Task input: Begin

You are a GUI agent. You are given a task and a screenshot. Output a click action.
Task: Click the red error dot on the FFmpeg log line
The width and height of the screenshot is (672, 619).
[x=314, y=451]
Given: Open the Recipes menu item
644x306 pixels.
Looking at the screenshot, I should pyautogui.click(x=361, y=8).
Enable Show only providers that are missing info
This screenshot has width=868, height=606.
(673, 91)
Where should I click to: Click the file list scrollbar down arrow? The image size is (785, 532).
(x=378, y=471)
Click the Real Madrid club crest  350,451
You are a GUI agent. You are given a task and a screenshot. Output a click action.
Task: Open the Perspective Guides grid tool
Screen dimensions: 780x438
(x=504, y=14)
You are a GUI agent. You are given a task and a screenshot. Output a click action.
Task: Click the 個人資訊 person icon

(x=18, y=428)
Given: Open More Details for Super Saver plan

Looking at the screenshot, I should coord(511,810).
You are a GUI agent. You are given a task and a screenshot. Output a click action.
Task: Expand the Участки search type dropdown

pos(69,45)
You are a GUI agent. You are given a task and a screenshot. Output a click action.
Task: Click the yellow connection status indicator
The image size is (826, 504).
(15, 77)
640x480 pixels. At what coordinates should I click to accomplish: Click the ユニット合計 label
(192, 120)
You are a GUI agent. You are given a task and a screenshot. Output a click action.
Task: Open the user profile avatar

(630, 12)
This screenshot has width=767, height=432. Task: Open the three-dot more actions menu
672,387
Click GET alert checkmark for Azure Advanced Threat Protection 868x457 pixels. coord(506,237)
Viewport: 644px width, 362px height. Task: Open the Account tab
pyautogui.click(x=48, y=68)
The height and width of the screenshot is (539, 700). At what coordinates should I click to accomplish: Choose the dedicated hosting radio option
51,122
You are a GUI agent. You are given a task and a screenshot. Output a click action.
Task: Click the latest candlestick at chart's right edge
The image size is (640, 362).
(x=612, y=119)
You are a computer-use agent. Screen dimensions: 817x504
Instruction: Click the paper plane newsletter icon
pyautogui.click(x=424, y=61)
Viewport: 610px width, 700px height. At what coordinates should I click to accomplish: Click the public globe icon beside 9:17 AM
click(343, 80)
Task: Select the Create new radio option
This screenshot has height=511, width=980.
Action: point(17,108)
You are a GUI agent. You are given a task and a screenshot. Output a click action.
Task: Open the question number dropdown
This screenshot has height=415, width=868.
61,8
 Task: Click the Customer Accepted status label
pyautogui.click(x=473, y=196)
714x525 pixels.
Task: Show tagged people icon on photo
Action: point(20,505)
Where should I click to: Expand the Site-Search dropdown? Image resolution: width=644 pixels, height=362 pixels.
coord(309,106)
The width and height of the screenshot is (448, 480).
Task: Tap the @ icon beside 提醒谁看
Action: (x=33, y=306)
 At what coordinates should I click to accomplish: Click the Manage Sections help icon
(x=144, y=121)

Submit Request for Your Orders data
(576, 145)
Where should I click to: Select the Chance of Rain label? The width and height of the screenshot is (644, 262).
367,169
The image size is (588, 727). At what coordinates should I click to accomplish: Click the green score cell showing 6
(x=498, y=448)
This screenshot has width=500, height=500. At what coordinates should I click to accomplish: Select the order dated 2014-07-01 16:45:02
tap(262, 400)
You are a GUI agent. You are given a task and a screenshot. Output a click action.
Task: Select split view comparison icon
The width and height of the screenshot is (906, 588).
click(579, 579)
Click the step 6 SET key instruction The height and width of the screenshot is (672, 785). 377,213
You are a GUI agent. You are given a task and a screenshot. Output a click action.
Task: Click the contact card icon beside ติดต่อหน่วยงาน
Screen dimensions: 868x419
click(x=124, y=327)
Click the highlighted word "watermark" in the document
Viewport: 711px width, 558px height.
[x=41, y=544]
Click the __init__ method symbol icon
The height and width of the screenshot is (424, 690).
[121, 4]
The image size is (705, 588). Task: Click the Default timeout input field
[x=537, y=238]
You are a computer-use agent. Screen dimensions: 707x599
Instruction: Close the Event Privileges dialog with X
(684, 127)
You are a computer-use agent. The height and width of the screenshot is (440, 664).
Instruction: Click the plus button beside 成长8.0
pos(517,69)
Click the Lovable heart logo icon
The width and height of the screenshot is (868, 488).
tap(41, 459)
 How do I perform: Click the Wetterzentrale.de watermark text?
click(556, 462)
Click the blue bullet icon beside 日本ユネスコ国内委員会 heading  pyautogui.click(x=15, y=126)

Task input: End

=== Exercise prompt ===
Only the lines above, from the first through the one holding "Given: Open the Recipes menu item", are to be output, and they must be copied exactly.

=== Exercise response ===
You are a GUI agent. You are given a task and a screenshot. Output a click action.
Task: Click the red error dot on the FFmpeg log line
The width and height of the screenshot is (672, 619).
[x=314, y=451]
Given: Open the Recipes menu item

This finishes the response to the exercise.